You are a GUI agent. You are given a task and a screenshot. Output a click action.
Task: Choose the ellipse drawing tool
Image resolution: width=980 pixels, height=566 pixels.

--

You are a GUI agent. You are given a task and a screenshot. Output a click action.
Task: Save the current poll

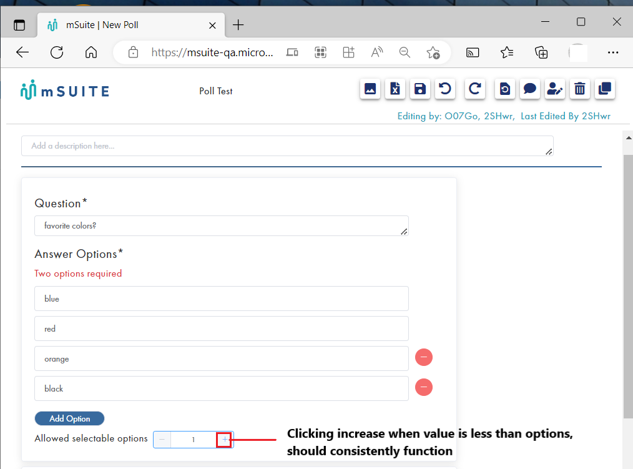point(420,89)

==

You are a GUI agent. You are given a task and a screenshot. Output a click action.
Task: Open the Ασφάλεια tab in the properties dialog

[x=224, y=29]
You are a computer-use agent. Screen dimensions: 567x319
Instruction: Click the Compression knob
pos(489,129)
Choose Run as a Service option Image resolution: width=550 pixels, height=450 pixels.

THE EXERCISE - Locate every line in the entries above that contains the word "Image" and copy each one out, treating uppercase and lowercase as different.

TASK RESPONSE -
Image resolution: width=980 pixels, height=566 pixels.
Choose Run as a Service option Image resolution: width=550 pixels, height=450 pixels.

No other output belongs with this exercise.